🤖 AI Summary
This work addresses the lack of a unified theory for deep learning generalization under overparameterization, feature learning, and noisy conditions. By analyzing the partitioning of output space induced by the empirical neural tangent kernel, the study reveals a mechanism wherein signal-direction errors decay rapidly while noise residuals are suppressed. It further demonstrates that small-batch SGD accumulates population-level signals through linear drift while attenuating individual memorization. For the first time, generalization is rigorously established in the full-feature-learning regime where the operator norm undergoes O(1) changes, providing a unified explanation for benign overfitting, double descent, implicit bias, and grokking.

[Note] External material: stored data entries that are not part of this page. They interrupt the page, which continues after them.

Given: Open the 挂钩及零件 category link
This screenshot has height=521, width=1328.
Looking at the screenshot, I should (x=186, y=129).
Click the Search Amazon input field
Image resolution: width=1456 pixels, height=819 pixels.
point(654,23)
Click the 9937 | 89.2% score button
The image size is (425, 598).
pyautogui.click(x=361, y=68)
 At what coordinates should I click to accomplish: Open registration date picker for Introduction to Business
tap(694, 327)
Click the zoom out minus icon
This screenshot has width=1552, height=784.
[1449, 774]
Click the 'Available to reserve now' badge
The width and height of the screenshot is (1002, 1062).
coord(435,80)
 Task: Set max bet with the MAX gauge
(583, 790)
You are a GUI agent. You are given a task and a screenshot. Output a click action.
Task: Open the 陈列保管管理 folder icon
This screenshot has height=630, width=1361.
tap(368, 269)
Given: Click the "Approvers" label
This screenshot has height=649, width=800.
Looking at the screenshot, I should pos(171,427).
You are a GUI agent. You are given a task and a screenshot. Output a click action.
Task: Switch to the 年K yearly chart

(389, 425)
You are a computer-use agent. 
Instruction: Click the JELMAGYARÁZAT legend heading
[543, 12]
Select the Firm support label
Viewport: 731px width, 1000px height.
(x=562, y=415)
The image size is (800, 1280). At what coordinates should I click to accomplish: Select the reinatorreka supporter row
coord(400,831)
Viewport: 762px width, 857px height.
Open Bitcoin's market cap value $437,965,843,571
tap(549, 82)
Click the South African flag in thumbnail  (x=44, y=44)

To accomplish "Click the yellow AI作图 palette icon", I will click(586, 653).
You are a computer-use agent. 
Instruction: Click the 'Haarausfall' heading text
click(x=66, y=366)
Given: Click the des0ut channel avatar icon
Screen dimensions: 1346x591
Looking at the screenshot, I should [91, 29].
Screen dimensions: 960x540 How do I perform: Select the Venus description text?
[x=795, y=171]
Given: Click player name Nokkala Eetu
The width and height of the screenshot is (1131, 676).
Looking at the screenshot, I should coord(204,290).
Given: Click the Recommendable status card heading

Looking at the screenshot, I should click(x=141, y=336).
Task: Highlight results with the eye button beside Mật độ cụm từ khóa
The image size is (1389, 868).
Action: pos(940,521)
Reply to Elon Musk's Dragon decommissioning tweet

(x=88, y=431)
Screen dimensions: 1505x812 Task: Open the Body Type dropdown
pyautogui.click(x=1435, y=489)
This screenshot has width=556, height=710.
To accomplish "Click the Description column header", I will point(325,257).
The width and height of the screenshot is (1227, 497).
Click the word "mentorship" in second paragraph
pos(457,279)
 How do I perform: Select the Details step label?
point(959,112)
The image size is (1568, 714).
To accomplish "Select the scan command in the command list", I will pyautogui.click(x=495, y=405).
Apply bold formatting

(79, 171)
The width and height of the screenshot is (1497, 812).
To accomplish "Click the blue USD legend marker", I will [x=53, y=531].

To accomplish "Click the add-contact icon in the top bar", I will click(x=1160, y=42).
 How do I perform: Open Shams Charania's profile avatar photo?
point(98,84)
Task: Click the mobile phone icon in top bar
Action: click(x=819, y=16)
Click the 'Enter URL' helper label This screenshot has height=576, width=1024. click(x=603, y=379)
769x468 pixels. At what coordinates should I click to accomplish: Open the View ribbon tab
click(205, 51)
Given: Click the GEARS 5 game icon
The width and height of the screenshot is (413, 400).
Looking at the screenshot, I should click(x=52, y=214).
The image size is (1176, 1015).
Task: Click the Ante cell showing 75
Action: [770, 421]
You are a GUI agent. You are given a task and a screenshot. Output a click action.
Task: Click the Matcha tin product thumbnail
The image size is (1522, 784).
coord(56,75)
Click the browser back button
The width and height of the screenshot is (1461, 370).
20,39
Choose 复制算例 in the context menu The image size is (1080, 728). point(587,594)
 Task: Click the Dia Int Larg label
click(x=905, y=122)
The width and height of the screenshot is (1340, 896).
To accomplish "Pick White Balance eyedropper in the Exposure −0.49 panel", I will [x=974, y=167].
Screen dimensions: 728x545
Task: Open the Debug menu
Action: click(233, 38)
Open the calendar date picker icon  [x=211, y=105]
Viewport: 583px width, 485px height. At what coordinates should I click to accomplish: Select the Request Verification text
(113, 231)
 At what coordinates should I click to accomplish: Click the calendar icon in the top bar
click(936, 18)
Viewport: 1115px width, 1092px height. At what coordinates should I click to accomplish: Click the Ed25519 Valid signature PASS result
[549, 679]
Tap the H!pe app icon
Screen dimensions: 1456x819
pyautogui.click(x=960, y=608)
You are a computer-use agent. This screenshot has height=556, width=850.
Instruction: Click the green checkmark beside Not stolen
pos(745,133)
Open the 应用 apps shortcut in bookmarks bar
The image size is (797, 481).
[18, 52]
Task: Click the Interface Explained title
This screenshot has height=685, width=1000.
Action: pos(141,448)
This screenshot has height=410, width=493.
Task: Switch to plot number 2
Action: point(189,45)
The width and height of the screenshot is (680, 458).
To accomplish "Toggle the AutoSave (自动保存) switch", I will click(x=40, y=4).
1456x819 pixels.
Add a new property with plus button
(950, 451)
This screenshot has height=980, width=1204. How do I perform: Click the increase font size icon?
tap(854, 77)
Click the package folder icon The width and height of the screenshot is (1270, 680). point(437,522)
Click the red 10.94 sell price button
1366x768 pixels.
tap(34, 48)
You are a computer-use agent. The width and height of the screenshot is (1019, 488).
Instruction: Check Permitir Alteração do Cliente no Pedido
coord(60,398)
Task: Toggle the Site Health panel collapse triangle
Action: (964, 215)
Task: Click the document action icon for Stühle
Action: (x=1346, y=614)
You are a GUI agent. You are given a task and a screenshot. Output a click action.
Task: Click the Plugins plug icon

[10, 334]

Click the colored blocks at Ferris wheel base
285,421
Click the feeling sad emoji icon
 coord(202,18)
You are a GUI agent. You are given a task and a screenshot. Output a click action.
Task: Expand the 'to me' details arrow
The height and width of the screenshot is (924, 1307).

The paper introduces a population-risk objective that obviates validation sets and proposes an SNR-based preconditioner—requiring only one additional state vector atop Adam—that accelerates grokking by up to 5×, substantially mitigates memorization in PINNs and implicit neural representations, and enhances DPO fine-tuning under noisy preferences, reducing policy deviation by threefold.
📝 Abstract
We present a non-asymptotic theory of generalization in deep learning where the empirical neural tangent kernel partitions the output space. In directions corresponding to signal, error dissipates rapidly; in the vast orthogonal dimensions corresponding to noise, the kernel's near-zero eigenvalues trap residual error in a test-invisible reservoir. Within the signal channel, minibatch SGD ensures that coherent population signal accumulates via fast linear drift, while idiosyncratic memorization is suppressed into a slow, diffusive random walk. We prove generalization survives even when the kernel evolves $\mathcal{O}(1)$ in operator norm, the full feature-learning regime. This theory naturally explains disparate phenomena in deep learning theory, such as benign overfitting, double descent, implicit bias, and grokking. Lastly, we derive an exact population-risk objective from a single training run with no validation data, for any architecture, loss, or optimizer, and prove that it measures precisely the noise in the signal channel. This objective reduces in practice to an SNR preconditioner on top of Adam, adding one state vector at no extra cost; it accelerates grokking by $5 \times$, suppresses memorization in PINNs and implicit neural representations, and improves DPO fine-tuning under noisy preferences while staying $3 \times$ closer to the reference policy.